In an effort to reprogram retina cell regeneration, investigators activated dormant stem cells then aided other stem cells in developing into rod photoreceptor cells—the most abundant cell type in the retina which first aid the retina in sensing light.
Bo Chen, PhD
Mount Sinai researchers have made history with the first recorded restoration of vision in animal models through the activation of retinal stem cells.
In a newly published study observing the reactivation of critical cells in mouse models to regain their vision, researchers from the Ocular Stem Cell Program at the Icahn School of Medicine at Mount Sinai have found indications that ophthalmic diseases such as macular degeneration (MD) or retinitis pigmentosa—previously believed to be irreversible—can be reversed.
The discovery is in due part to zebrafish.
The class of freshwater fish are capable of repairing retina damage within a few days through their cellular makeup, lead investigator Bo Chen, PhD, associate professor of Ophthalmology and Director of the Ocular Stem Cell Program, told MD Magazine®.
Müller glial cells (MGs), a source of retinal stem cells capable of rebuilding damaged retinal neurons, are what makes zebrafish capable of restoring vision. Unfortunately, MGs in mammals do not possess regenerative capabilities once photoreceptors are lost. The “basic machinery” by which retinal regeneration would occur still exists in humans, Chen said, but the process is somehow dormant.

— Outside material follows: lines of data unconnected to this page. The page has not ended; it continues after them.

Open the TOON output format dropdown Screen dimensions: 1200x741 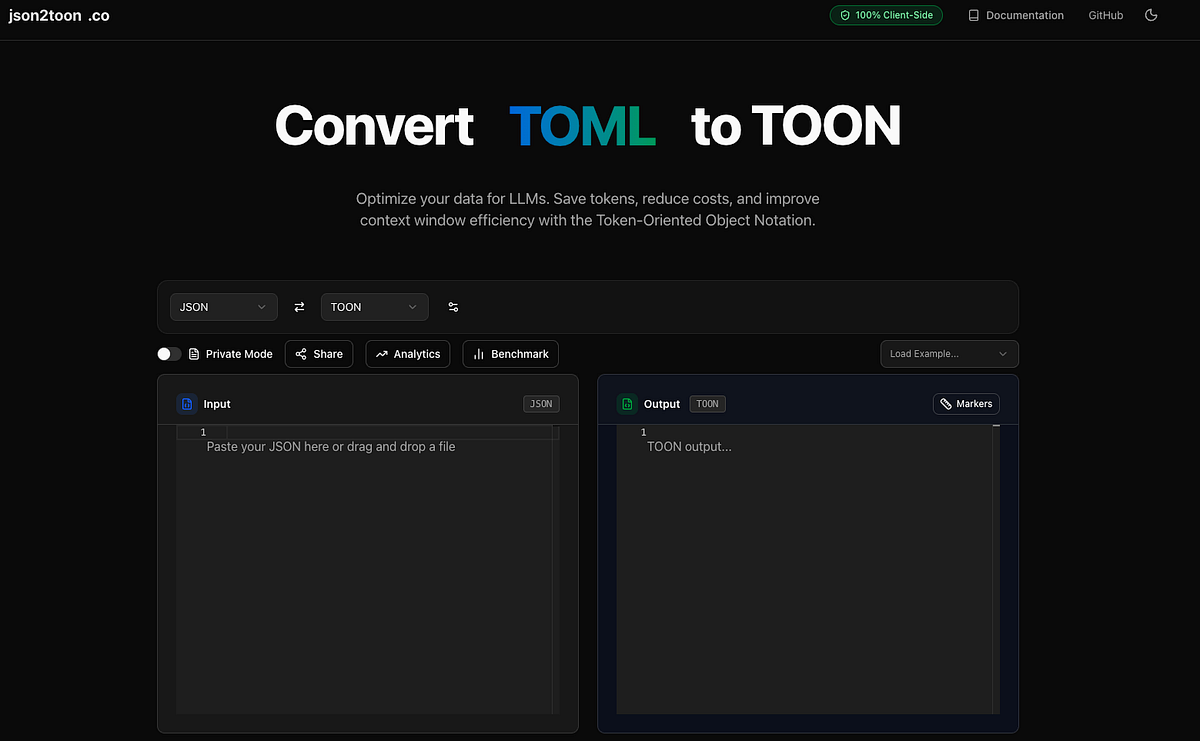(374, 306)
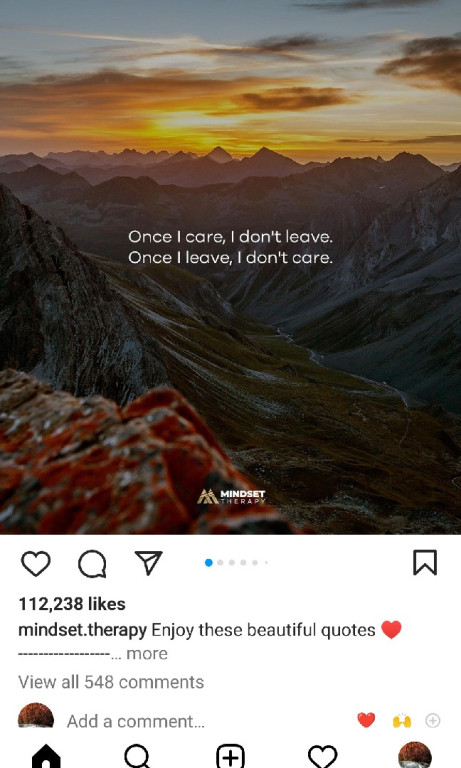Image resolution: width=461 pixels, height=768 pixels.
Task: Like the post with the heart icon
Action: pyautogui.click(x=36, y=563)
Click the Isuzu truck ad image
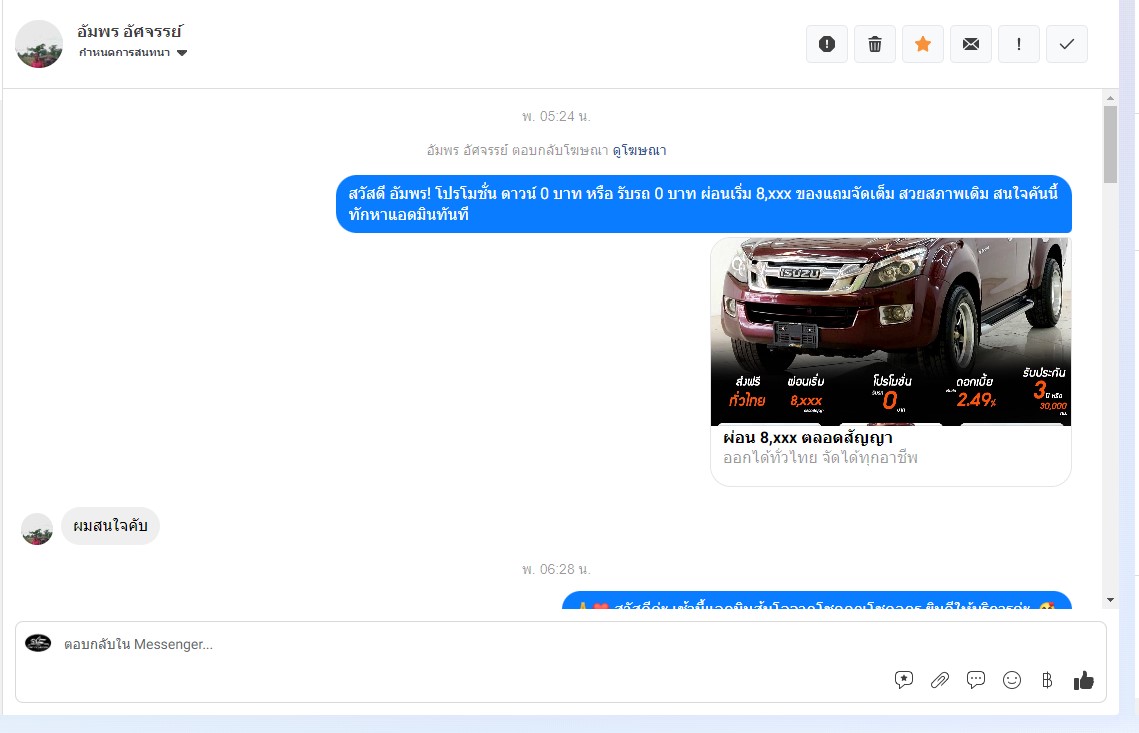This screenshot has width=1139, height=733. pos(891,331)
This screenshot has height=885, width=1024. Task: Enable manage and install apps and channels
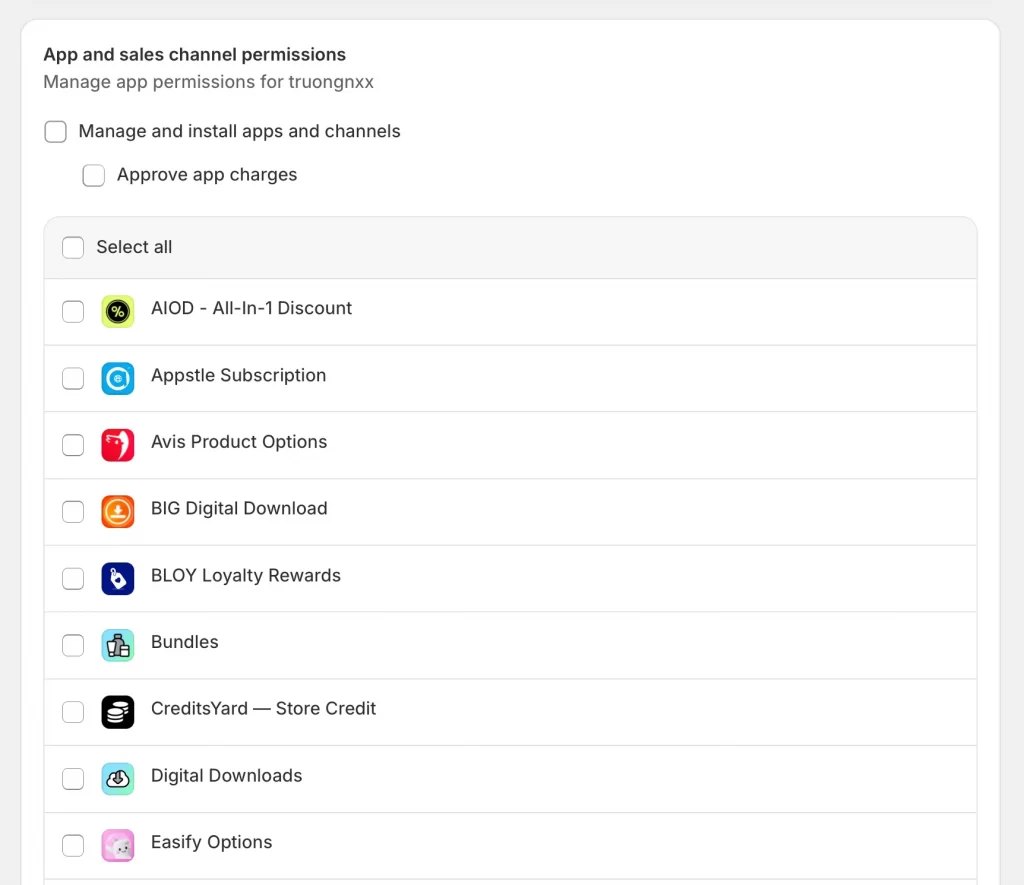click(x=55, y=131)
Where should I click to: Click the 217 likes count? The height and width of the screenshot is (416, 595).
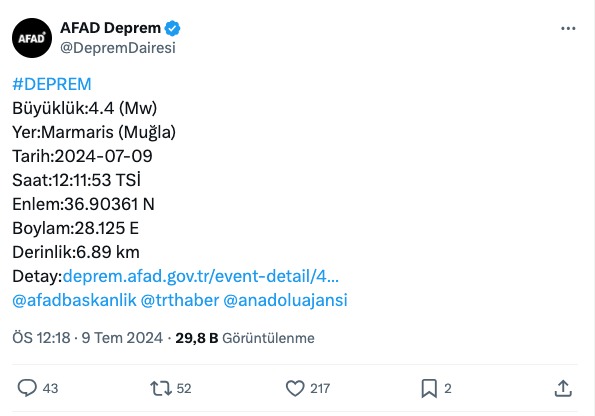(320, 389)
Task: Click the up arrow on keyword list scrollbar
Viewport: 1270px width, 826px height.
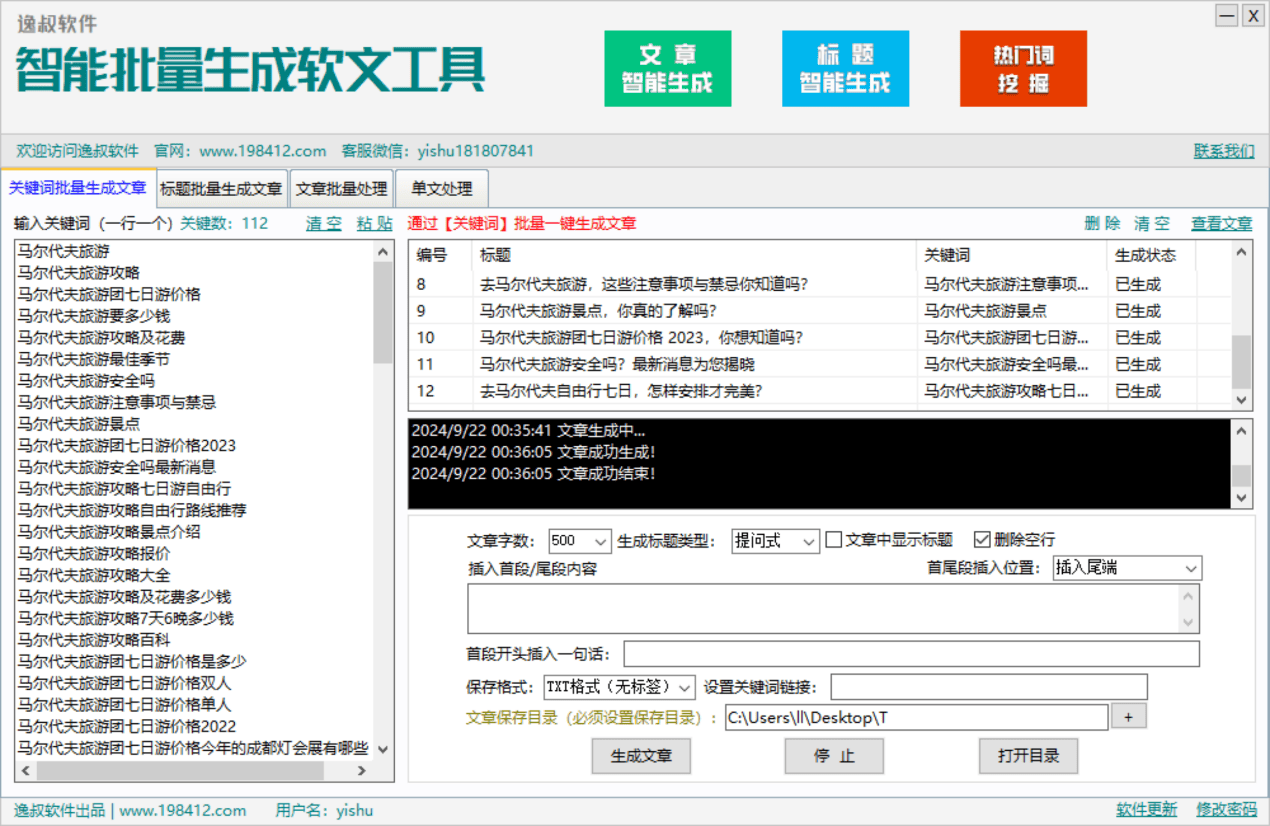Action: click(x=384, y=251)
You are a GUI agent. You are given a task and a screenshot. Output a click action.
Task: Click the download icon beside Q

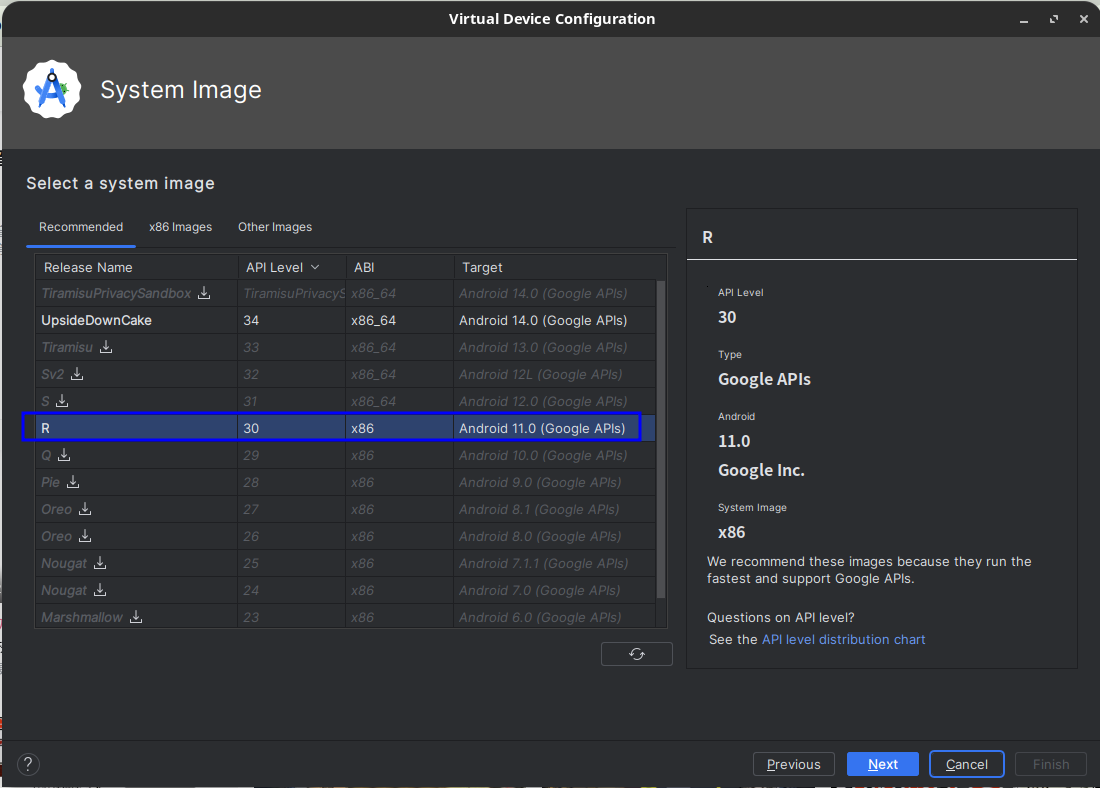point(64,455)
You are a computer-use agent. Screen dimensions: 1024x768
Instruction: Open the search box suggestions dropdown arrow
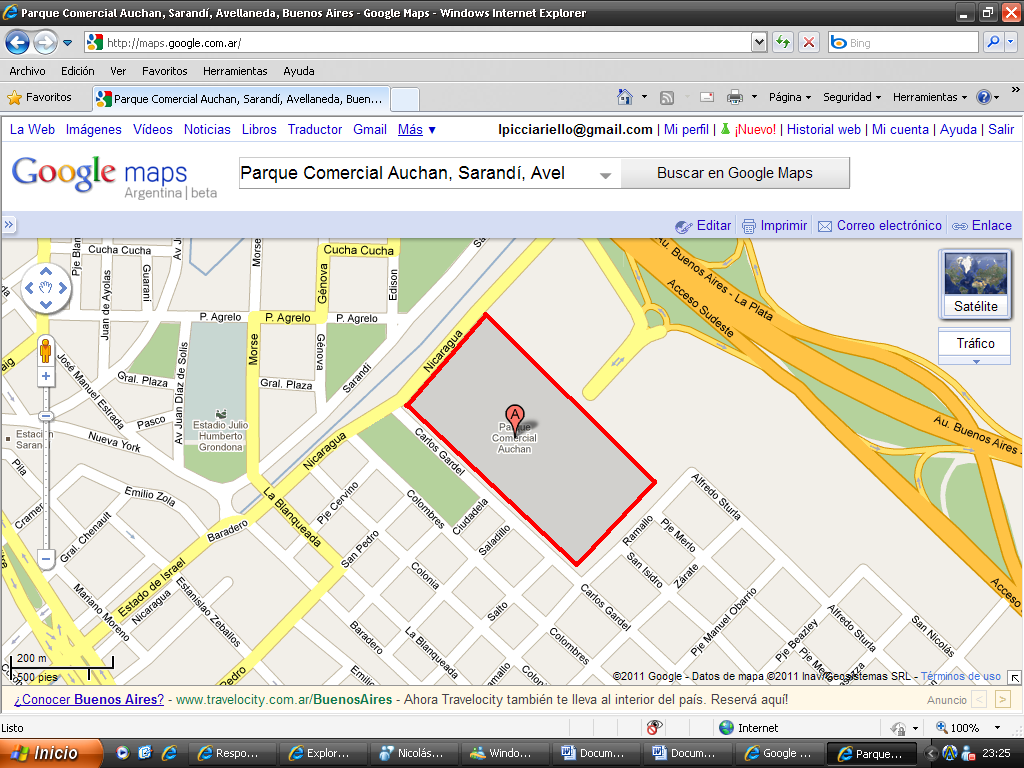coord(605,174)
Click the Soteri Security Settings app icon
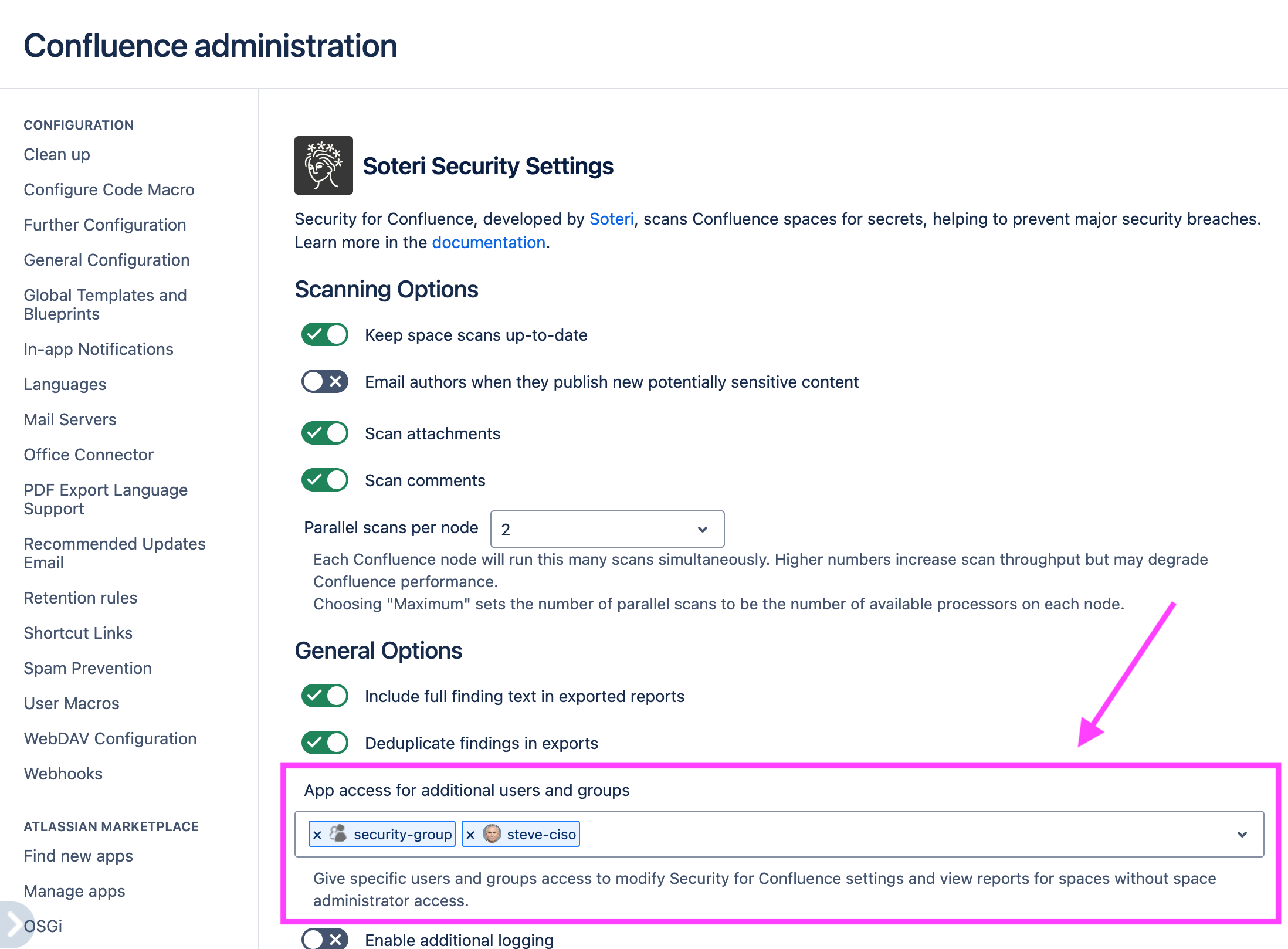The height and width of the screenshot is (949, 1288). tap(323, 165)
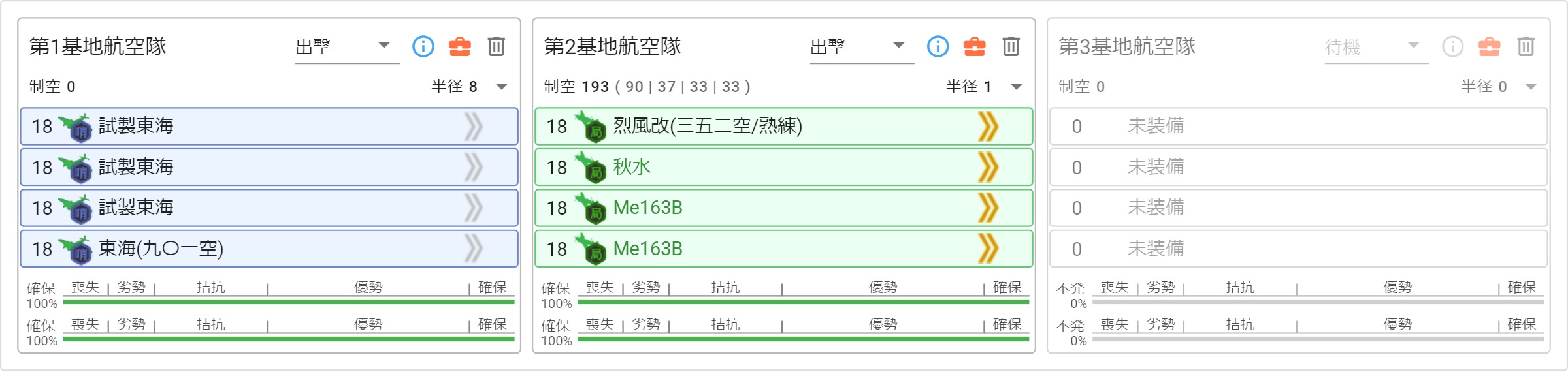This screenshot has height=372, width=1568.
Task: Select the first Me163B slot
Action: click(x=784, y=208)
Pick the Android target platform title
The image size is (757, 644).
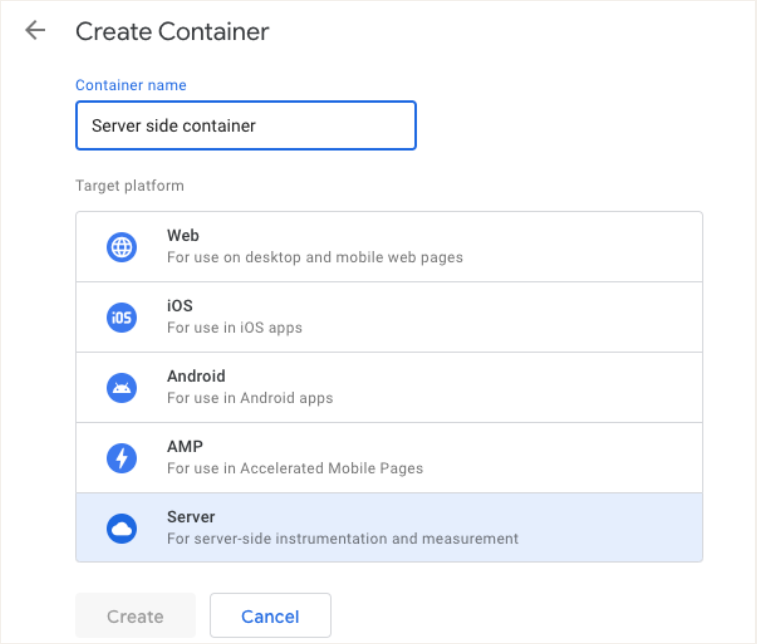196,376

“We lost the regenerative capability,” Chen said. “We have been very interested in this phenomenon.”
In an effort to reprogram MGs into blind mouse models, investigators conducted a two-step gene transfer in which they activated dormant stem cells, then aided other stem cells in developing into rod photoreceptor cells—the most abundant cell type in the retina which first aid the retina in sensing light.
The rod photoreceptor cells transmit to other retina cells, which eventually send signals to the brain and allow for actual sight. In their investigation, the team found that new rod photoreceptors were actually generated and integrated into the existing retinal structure—not just remaining isolated and dormant. There were no found differences between these new cells and previous, real rod photoreceptors cells.
In 4-6 weeks following the procedure, observed mice were capable of sensing light again and regained their vision. However, the vision restoration was not whole, and investigators are anticipating further studies will be needed to improve the degree of restoration.
That said, Chen anticipates it could lead to “extraordinary opportunities” in future human stem cell eye care.
“If this works, this could transform the way we treat patients with retinal disease and possibly learn how to cure other types of eye disease like glaucoma,” Chen said.
The next round of investigations will focus on whether the transfer tools used in mouse models are feasible for human tissue, Chen said. He projected that human stem cell therapy—though particularly prominent in current ophthalmic research—is still about a decade away from marketed use.
“This type of therapeutic treatment is very generous,” Chen said. “A lot of retina conditions are caused by genetic disease. Restarting the regeneration is being able to correct those problems.”